Within the complex society that is your soul, who is responsible for what you do?
Ask your soul, and your speaking mind will speak up. It will talk your ear off about its actions and accomplishments. It will tell you about what its intentions were, how it pursued its intentions, why those intentions were the best intentions.
The speaking mind speaks very convincingly and authoritatively, and sounds for all the world as if it alone decided all these things and carried them out. It speaks so convincingly it believes itself entirely, and because it believes itself entirely, it speaks convincingly.
The speaking mind believes it represents the entire soul when it speaks on its behalf.
Sometimes it forgets it is not the whole soul, itself. It gets out of touch with the rest of the soul. It forgets that there is more to the world than words. It becomes isolated and insular.
The speaking mind can fall into a word world, an existence where only things that can be talked about are real, and anything that can’t be talked about is less than real.
Obviously, if you pay close attention to your experience, there is more to a soul than the speaking mind. Besides the speaking mind’s speech, often obscured behind it, there exist myriad spirits, known by their movements and traces, which operate worldlessly and often escape the notice of the speaking mind, and if noticed, often leave the speaking mind speechless. The speaking mind might fumble for words, invent analogies or move it to poetry.
All too often, the speaking mind dismisses these signs, or relegates it to some dull and isolating category: just a reaction, just my imagination, just a feeling, just a passing mood, just a sense — it was nothing.
Much of a soul, maybe most of it, is pure instinct, the movements in the soul and movements in the body that function silently and almost autonomously, in response to events around them, completely outside the jurisdiction of speech.
We may be tempted to exclude these tacit and unreflective instinctive movements from full citizenship in the soul. They are not soul, but just bodily reflexes. That is a mistake. They are simply the underclass of the soul. If they went of strike, the soul would lose most of its connection with the body and personhood would grind to a halt.
Then there are habits. These are acquired instincts, those aspects of ourself who run autonomously, as our second nature. Often here, too, we treat habits as unintelligent and simply mechanical. When habit leads a process, speaking mind says “my mind was on autopilot”.
Nietzsche said “Every habit makes our hand more witty and our wit less handy.” This demonstrates the alienation of habit from speech, and demonstration is how habit communicates its existence. The wit of the hand is evidenced in the subtle and unmechanical distinctions and decisions that guide its interactions with the world.

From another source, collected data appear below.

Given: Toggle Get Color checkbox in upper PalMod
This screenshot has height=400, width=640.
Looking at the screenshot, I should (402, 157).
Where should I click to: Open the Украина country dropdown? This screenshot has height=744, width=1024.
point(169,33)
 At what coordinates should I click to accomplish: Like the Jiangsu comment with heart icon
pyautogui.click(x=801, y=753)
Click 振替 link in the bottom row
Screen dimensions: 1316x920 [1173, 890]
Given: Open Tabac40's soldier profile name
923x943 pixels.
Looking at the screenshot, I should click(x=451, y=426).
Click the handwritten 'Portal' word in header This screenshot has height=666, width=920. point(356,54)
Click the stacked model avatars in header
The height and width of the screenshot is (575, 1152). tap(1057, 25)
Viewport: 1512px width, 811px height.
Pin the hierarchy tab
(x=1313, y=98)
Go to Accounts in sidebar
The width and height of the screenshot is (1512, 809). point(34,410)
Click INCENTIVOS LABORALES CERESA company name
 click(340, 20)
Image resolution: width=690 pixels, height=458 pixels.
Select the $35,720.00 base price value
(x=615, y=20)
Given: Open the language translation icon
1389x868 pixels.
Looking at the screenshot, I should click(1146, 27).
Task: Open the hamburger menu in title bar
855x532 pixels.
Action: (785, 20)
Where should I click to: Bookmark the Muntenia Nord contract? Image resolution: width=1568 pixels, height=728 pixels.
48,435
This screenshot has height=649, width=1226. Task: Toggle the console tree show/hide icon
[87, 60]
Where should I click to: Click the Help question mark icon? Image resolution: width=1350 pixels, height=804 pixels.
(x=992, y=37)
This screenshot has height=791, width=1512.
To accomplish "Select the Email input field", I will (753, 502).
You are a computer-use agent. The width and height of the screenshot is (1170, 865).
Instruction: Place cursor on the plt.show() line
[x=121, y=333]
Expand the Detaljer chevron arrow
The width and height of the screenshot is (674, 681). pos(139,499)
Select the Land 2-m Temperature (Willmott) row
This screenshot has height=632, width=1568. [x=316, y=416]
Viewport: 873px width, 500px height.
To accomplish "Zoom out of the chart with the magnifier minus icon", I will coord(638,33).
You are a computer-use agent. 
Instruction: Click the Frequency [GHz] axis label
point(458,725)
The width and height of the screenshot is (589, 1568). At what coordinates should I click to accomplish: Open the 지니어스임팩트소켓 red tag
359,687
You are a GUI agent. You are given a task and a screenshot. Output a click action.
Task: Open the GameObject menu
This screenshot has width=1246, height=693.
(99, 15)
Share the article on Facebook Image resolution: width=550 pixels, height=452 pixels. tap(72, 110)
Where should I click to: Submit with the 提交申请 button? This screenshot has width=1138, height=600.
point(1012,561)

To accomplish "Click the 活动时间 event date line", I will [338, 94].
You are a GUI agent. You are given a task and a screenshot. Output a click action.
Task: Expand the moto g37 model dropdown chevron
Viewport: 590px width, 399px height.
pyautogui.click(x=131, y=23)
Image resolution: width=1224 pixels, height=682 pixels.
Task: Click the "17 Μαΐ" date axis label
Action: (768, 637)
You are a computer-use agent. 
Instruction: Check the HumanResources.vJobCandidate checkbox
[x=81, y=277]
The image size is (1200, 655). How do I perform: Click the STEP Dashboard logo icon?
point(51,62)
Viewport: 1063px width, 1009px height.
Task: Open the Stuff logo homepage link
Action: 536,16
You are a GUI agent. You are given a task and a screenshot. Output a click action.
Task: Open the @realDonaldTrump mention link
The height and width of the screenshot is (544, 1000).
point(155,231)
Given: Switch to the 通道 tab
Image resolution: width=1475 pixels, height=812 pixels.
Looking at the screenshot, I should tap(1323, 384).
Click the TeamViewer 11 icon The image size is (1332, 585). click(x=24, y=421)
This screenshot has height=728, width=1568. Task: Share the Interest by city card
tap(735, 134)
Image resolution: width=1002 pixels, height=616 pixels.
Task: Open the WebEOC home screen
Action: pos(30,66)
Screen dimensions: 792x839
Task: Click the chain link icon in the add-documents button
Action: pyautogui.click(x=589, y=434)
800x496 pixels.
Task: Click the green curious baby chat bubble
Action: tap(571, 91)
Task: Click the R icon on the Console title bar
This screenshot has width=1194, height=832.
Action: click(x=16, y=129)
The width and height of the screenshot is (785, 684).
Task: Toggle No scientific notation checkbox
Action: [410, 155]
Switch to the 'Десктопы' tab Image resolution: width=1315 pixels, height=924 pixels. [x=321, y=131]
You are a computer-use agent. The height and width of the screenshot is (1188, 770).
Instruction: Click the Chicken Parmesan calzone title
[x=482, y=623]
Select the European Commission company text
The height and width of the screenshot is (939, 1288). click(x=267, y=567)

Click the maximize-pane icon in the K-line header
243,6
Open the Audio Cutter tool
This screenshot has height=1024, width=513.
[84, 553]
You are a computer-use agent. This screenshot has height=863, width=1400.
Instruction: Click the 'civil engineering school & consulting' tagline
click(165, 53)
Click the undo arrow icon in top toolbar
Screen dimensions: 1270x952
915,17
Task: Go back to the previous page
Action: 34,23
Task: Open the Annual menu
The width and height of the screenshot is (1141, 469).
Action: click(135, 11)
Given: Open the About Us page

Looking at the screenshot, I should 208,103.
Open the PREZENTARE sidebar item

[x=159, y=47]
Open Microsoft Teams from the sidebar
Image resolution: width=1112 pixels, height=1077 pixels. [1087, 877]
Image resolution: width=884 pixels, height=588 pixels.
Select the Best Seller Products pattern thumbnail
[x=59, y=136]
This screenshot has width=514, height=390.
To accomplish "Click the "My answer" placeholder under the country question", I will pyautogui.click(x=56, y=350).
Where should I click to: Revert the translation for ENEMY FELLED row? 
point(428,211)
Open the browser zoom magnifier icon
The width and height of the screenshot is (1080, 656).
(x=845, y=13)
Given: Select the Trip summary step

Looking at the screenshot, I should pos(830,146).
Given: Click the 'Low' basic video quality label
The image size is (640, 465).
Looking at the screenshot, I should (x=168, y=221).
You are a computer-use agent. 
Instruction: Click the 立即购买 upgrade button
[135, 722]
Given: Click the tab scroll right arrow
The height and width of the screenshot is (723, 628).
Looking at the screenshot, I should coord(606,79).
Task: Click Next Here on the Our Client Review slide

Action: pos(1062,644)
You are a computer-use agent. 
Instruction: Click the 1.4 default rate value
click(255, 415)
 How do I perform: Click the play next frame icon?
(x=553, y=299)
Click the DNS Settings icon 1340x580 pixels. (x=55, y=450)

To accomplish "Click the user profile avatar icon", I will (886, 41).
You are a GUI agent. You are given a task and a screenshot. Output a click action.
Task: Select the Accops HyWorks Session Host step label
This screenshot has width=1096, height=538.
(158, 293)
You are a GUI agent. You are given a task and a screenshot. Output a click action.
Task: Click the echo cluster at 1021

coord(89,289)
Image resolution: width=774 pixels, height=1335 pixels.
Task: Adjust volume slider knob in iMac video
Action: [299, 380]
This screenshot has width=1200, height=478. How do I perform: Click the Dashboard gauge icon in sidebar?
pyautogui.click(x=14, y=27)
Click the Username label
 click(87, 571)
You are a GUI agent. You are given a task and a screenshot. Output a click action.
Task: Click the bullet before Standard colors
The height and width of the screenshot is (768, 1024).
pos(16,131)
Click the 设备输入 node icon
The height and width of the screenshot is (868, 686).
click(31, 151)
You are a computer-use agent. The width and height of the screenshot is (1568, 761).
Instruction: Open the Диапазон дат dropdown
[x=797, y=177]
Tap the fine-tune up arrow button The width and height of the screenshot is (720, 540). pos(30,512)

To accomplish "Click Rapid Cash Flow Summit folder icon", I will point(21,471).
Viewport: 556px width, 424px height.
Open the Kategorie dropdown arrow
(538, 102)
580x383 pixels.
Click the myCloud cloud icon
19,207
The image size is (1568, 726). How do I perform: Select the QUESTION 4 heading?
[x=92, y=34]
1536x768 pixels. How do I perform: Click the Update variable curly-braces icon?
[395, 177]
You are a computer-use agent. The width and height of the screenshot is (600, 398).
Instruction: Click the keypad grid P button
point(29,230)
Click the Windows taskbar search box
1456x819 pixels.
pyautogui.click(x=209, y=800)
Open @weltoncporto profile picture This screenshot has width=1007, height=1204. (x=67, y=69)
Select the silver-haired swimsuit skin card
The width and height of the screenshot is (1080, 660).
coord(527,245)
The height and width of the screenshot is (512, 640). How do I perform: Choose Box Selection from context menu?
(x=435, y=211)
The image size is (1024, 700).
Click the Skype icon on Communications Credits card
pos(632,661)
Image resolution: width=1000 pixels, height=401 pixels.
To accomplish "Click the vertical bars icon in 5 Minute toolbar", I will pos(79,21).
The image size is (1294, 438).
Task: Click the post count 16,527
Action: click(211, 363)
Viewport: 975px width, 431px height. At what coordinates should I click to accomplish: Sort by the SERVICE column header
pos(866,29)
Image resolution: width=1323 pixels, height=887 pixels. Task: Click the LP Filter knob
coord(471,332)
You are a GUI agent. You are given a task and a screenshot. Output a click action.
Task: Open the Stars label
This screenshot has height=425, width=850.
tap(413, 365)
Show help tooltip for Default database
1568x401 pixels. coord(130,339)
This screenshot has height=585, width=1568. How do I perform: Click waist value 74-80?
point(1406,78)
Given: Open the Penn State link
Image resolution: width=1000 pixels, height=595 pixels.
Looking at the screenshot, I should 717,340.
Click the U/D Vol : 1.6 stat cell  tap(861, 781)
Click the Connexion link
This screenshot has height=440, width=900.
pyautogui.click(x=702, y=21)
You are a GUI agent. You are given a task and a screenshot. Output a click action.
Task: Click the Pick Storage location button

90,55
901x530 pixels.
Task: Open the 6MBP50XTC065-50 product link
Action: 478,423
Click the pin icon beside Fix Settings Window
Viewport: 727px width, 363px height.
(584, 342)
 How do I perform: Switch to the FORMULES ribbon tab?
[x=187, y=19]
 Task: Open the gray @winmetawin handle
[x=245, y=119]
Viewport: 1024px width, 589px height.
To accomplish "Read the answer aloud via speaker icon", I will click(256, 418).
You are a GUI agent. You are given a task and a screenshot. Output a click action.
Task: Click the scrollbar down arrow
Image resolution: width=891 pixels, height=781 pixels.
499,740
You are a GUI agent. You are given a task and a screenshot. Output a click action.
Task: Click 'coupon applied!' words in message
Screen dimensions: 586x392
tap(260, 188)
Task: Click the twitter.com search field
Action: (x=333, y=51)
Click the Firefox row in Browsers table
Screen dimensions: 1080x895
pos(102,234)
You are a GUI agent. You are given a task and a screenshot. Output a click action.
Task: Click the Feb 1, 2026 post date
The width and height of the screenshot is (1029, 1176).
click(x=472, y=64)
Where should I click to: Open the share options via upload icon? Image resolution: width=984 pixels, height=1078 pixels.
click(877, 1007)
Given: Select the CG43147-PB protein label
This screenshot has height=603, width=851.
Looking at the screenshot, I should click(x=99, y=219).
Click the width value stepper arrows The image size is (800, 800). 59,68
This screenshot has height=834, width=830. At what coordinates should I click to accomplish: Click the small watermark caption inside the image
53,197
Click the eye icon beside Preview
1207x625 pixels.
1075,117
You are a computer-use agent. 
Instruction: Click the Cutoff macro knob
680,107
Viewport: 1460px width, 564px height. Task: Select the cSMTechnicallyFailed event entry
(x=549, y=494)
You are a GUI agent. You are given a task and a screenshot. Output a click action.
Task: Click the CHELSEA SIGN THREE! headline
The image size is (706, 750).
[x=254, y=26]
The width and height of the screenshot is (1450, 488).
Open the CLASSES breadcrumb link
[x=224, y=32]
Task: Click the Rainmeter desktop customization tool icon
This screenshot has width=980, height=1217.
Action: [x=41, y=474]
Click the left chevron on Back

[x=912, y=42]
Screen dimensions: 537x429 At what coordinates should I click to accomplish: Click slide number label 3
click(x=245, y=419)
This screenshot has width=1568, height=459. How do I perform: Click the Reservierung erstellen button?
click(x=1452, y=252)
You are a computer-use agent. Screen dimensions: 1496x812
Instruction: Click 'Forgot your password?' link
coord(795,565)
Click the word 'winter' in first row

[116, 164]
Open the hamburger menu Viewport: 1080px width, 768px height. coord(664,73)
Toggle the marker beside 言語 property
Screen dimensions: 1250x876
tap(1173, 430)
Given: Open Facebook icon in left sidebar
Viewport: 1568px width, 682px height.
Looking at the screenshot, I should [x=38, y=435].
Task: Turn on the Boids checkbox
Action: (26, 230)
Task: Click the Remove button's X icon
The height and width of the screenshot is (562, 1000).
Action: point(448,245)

Closely related to instinct and habit is the vast and amorphous class of spirits we call intuition. The line between intuition and instinct and habit is faint and blurry.
Intuitions do most of our experiencing, recognizing, evaluating, connecting and responding.
I — my own speaking mind, that is — likes to divide them into three types: what-intuitions that recognize and relate entities, how-intuitions that act and interact, and why-intuitions that feel value in its many qualities.
The intuitions themselves have responded mostly approvingly to this classification, because they seem to use it in their cooperative activities. In other words, they — I — have adopted this framework and apply it themselves without any verbal bossing from my speaking mind. It is how I intuitively, second-naturally, perceive the world.
As a designer, I seek intuitive connections. I want anything I make to link up directly with the tacit citizens of people’s souls, bypassing, as much as possible, the speaking mind. There are many good reasons for this:
- We function most gracefully when we act wordlessly. When we are forced to verbalize it creates an unwieldy chain of command. The speaking mind introduces a bureaucratic stilted formality to doing that makes it look like the action is being remote-controlled, because that, in fact, is what is happening.
- The speaking mind often has things it needs to do, and the requirement to issue verbal instructions to eyes and hands interrupts its own fluent speech.
- When we support direct interactions between our intuitions and things we make, we are able to merge with things so they become an extension of ourselves. The guitar becomes part of our mysterious musical intention and our body and the music. The pen melds our creative, discerning, responding selves through our hands, onto the paper, into the image on the paper. And, I would like to suggest, our wordless understanding infuses itself into words, strung out into sentences, paragraphs, whole bodies of spoken and written thought.
Is it possible there is no speaking mind at all, but only a posse of intuitions who have connected to certain words, ideas, concepts that allow them to conceive thoughts? These intuitions have exclusive language privileges?
What would happen if some Prometheus brought language to the wordless intuitions?